Though thankful for the holiday experience, it was clear one thing was on everyone's mind. Threadgill’s World Headquarters restaurant and music venue on Riverside Drive is closing its doors for good in just over a week.
“We've been coming here for over 23 years and we love it. It's the history of Austin and the fact that they're closing is just devastating,” said Susan Adams, longtime customer of Threadgill’s.
“It saddens me that so many places that I got to liking a lot have closed,” said Helen Hamlin, also a Threadgill’s customer.
Wilson is the latest victim of Austin’s skyrocketing property values.
“Our property tax went up several hundred percent so, what it feels like is, we're paying the tax like we're a high-rise when we're really a one-floor mom and pop show,” Wilson said.
“So many good things that make Austin weird are closing and the City of Austin has just become very homogenized, very Americanized, and it's losing a lot of its weirdness,” said Miriam Mustelier, who also spent Thanksgiving at the restaurant.

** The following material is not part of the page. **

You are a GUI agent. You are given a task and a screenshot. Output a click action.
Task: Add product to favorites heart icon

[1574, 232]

Wilson's love of music is obvious just by looking at all the posters and pictures around the room. He used to own the legendary concert hall Armadillo World Headquarters on a strip of land just next to Threadgill's, though the two establishments never existed at the same time.
“I've been trying to cling to this curb all of my adult life. The Armadillo World Headquarters right next door, it got runoff and now we're getting runoff,” Wilson said.

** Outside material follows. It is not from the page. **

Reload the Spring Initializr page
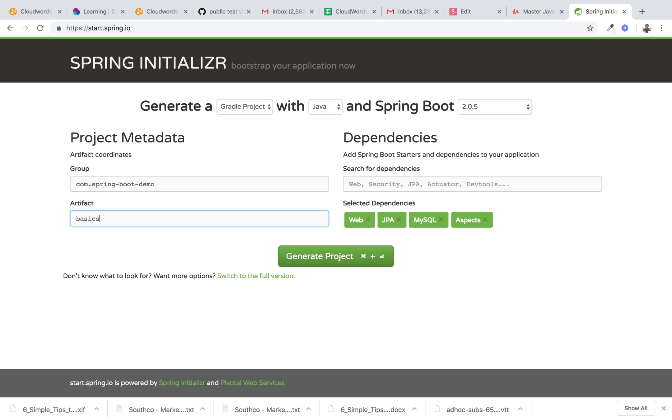The height and width of the screenshot is (420, 672). 40,28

“This is a historic spot and it should remain a historic spot. The city needs to do something about it, and do something soon, before all of our iconic places are gone,” said Adams.
The original Threadgill's location on North Lamar isn't going anywhere just yet, but property taxes are rising there too. Wilson said, without a 15 percent increase in customers, the future isn't certain there either. “We desperately need these people to come up to North Lamar. The new saying is, ‘it ain't very far, just up North Lamar,’” Wilson said.
“We have to now. It's farther away, but we'll go,” said Adams.
As for the future of the riverside location, Wilson can't be sure, but he has his suspicions. “There'll be a high rise here someday, I suppose, but we're going to have to move on down the road,” Wilson said.
Wilson is very concerned for the 70 employees that will be out of a job come December 2, when the restaurant closes. He’s also planning to auction off all of the posters and pictures covering the walls on December 8.